- **Your goal**
Using "agent" as the search string, find the matching lines below and copy them.

Entries taken from a collection:
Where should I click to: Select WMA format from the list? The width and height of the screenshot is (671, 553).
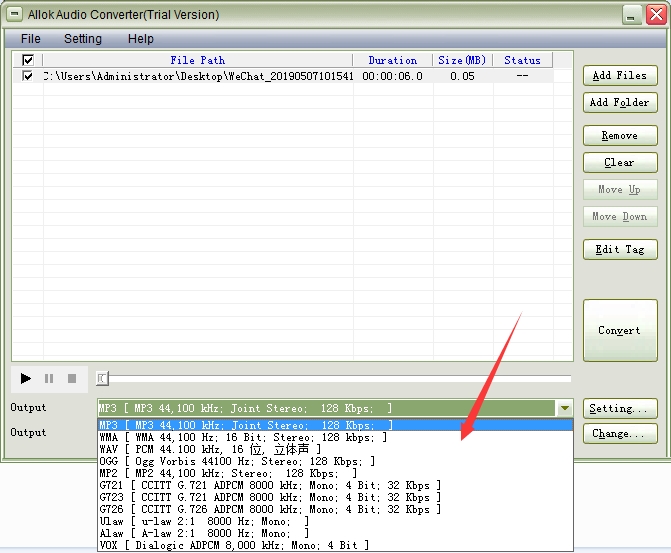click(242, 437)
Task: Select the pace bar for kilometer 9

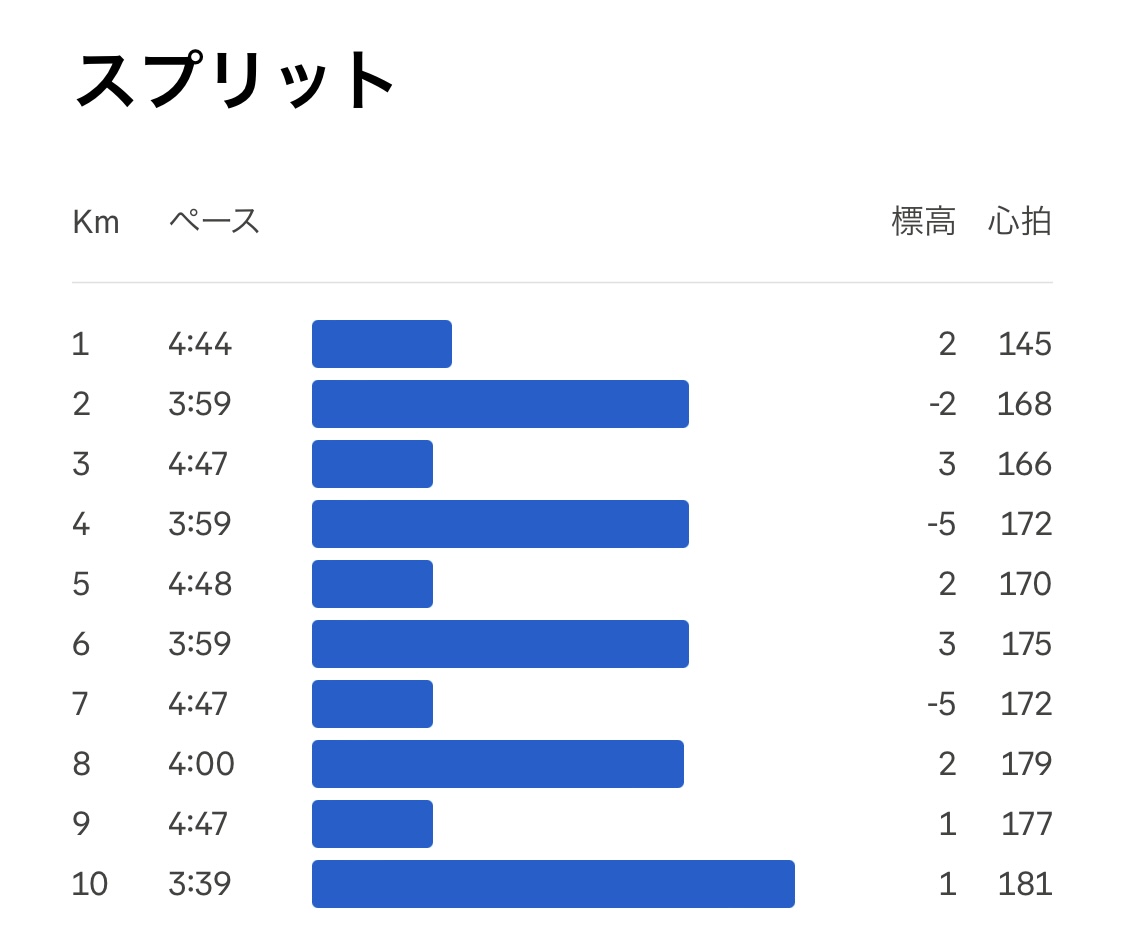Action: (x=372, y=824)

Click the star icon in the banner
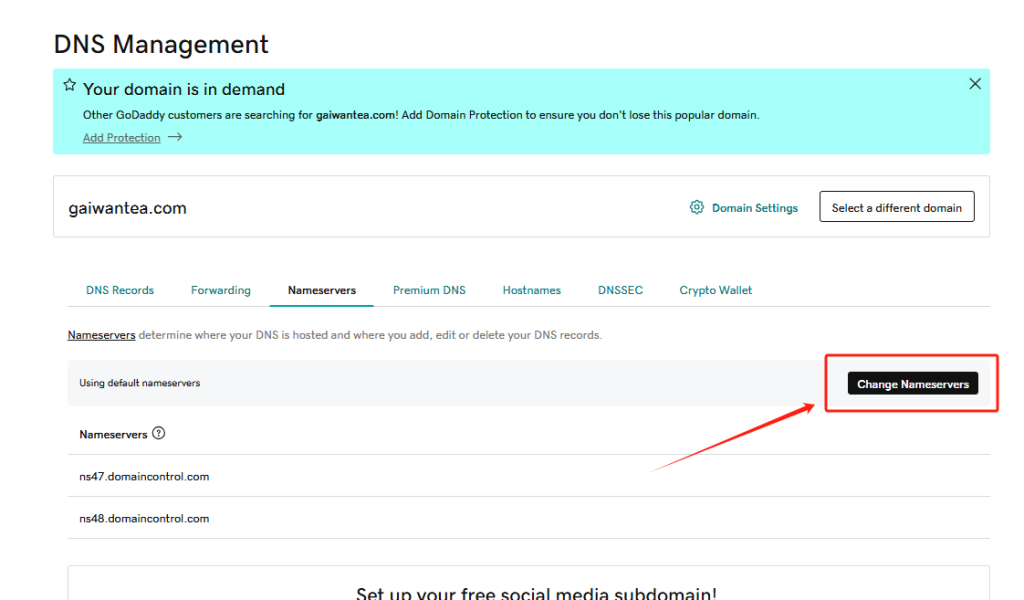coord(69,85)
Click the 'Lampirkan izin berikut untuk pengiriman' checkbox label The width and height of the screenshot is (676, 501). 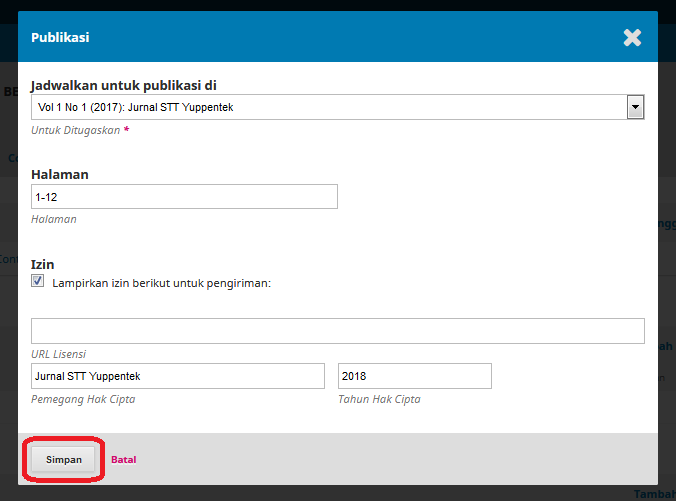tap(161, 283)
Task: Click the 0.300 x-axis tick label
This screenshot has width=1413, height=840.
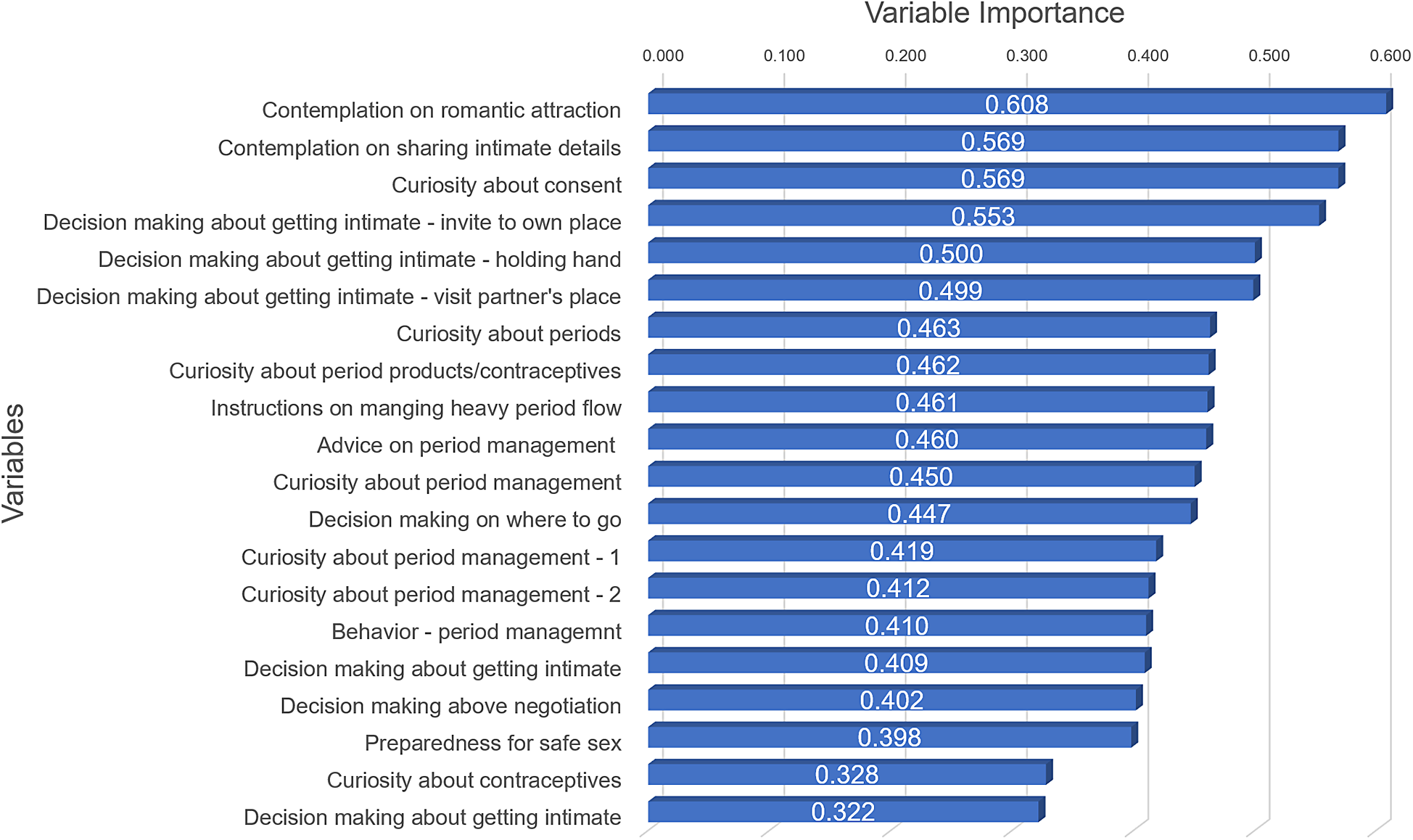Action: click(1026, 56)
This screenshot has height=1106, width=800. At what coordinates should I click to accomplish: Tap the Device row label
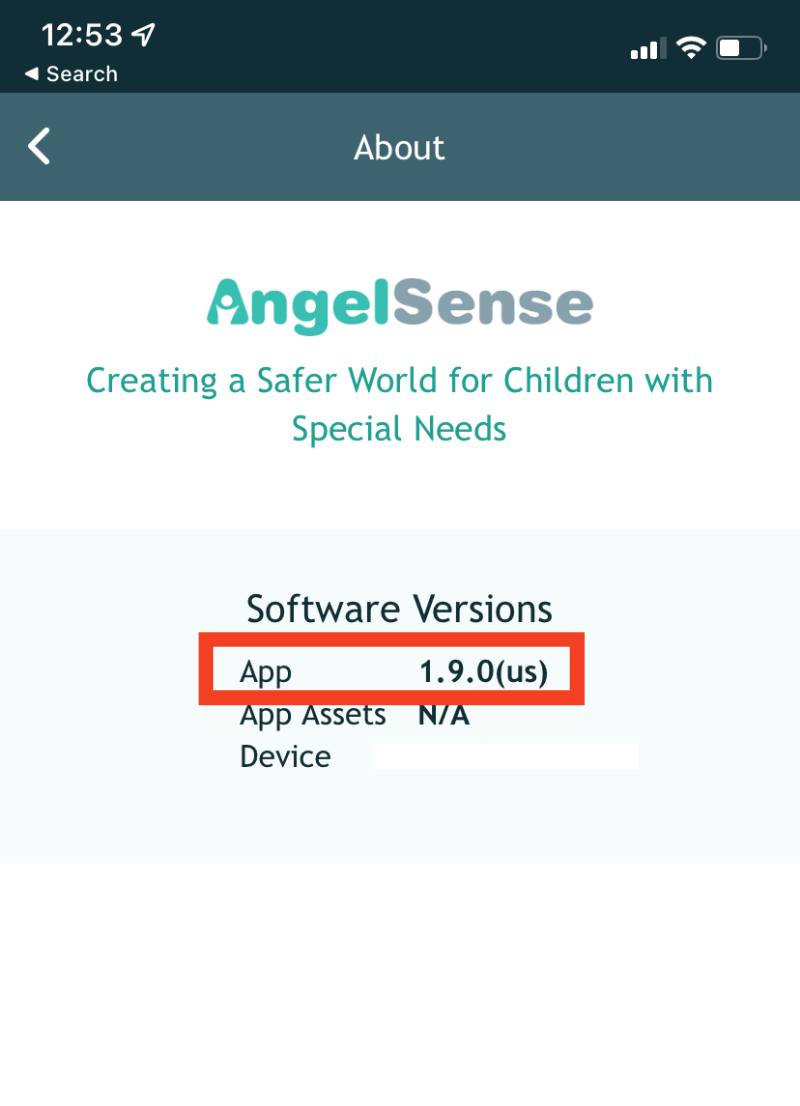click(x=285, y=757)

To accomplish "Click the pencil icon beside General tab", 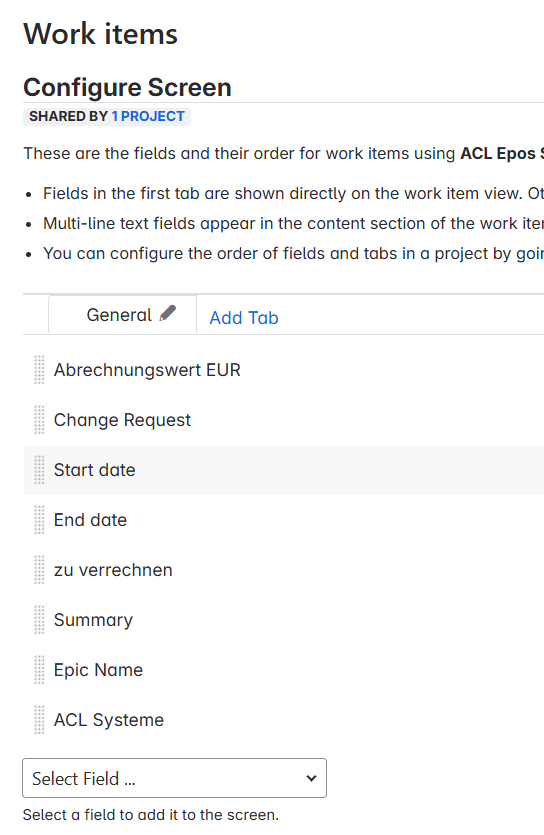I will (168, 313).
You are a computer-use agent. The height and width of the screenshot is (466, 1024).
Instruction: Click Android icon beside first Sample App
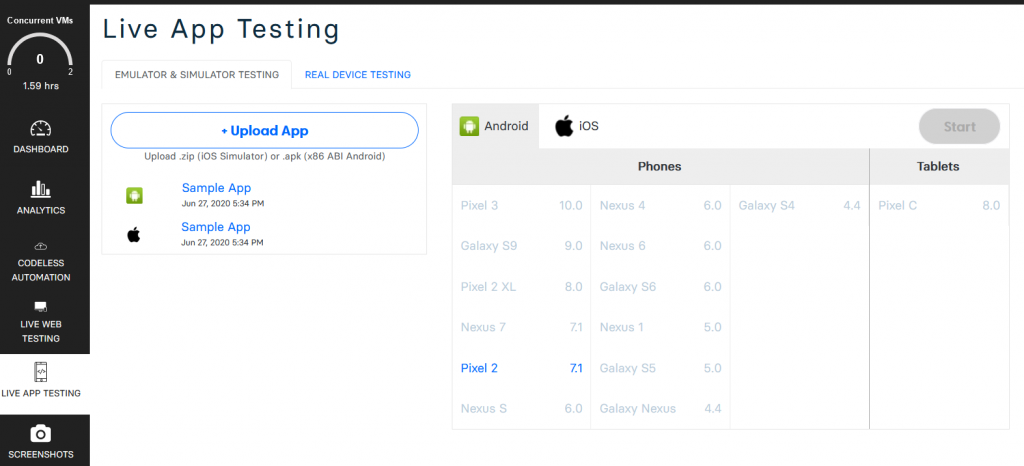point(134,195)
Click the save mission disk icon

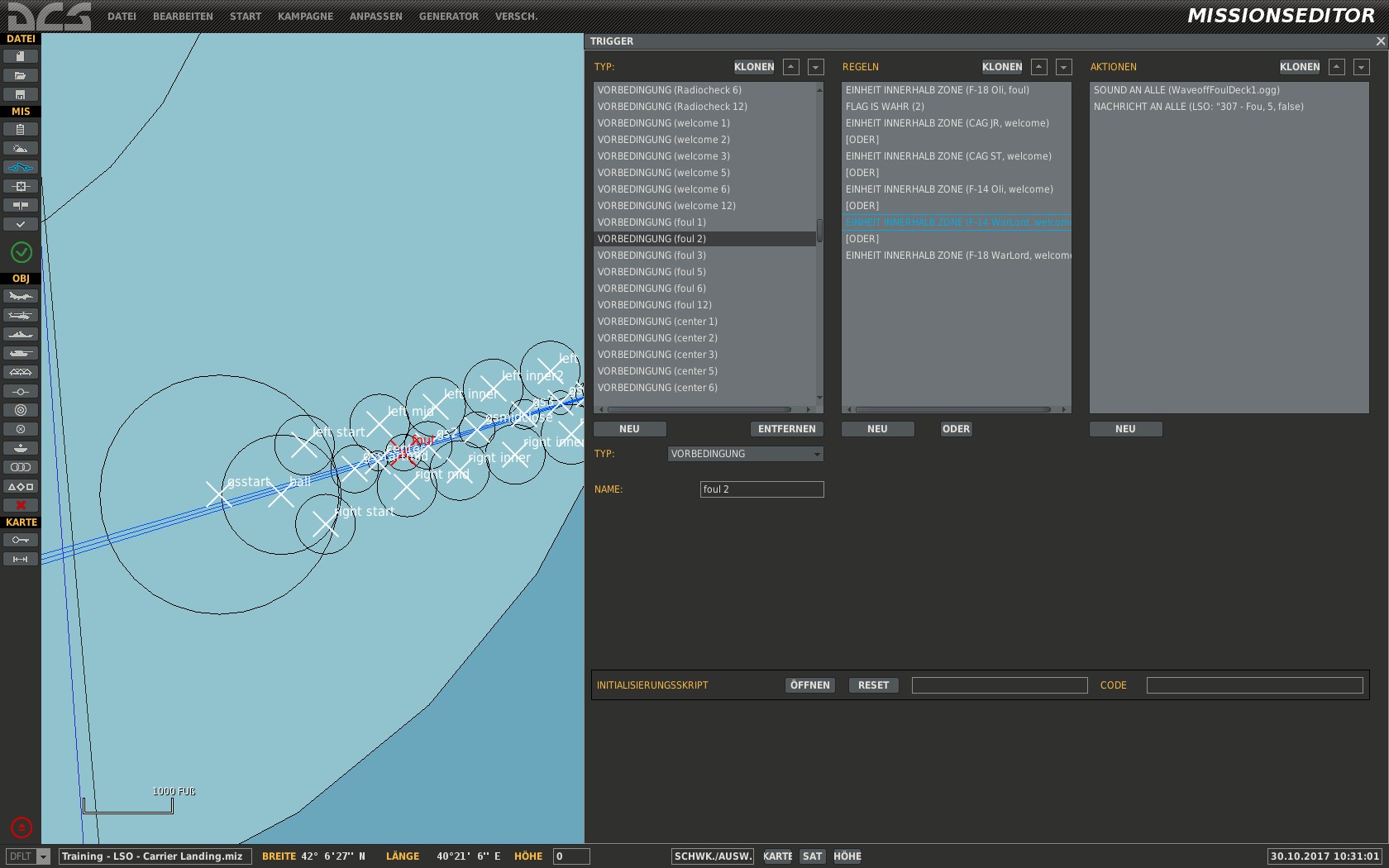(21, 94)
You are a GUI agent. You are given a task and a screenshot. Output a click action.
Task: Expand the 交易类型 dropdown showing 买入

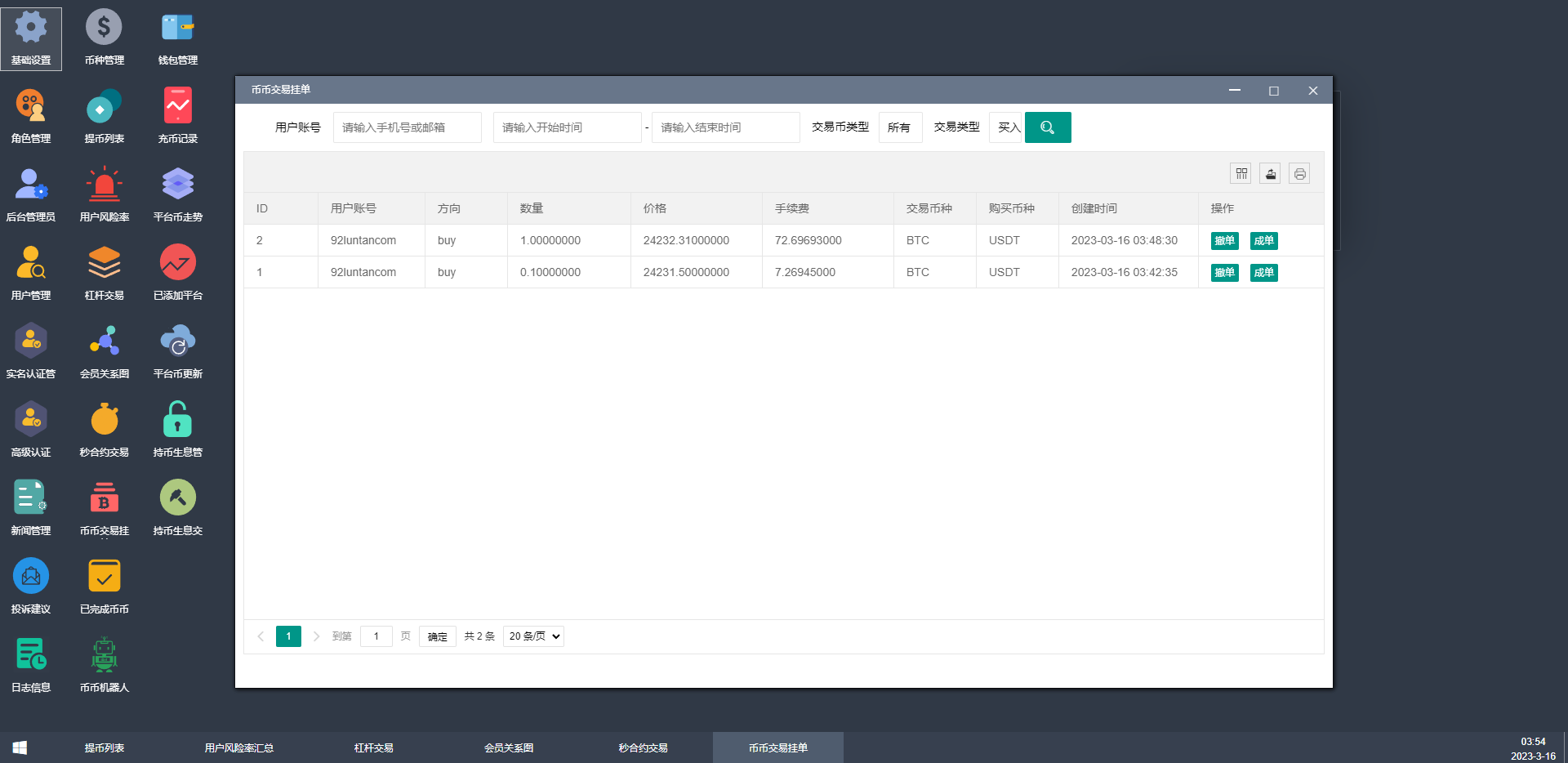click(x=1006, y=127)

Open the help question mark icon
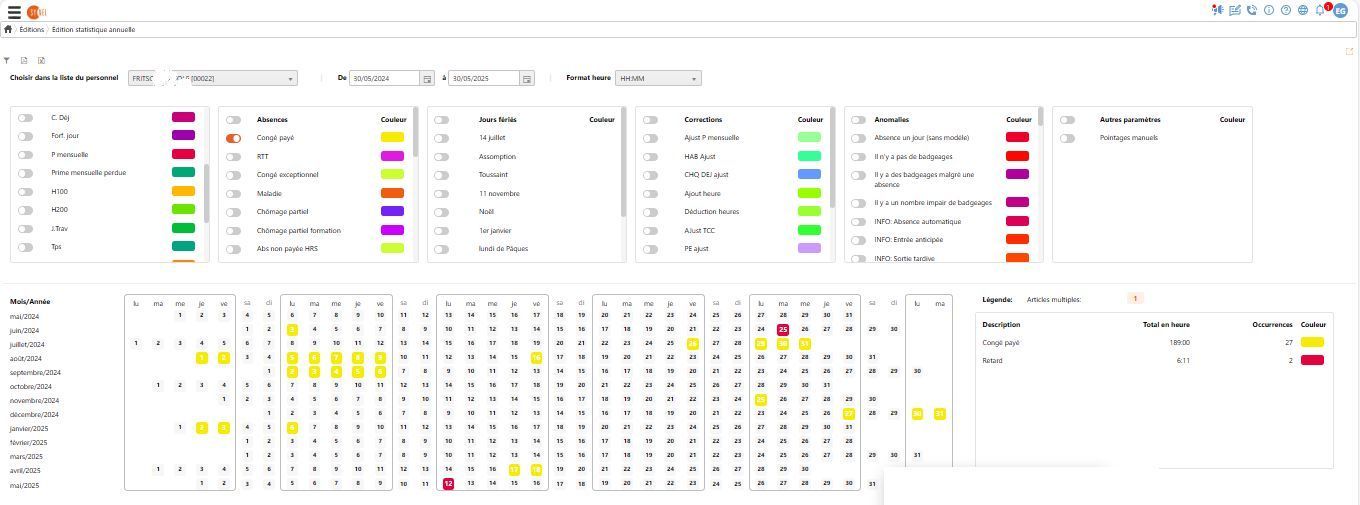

- **Answer area**
You are a computer-use agent. The height and width of the screenshot is (466, 1024).
You are a GUI agent. You are given a task and a screenshot. Output a click action.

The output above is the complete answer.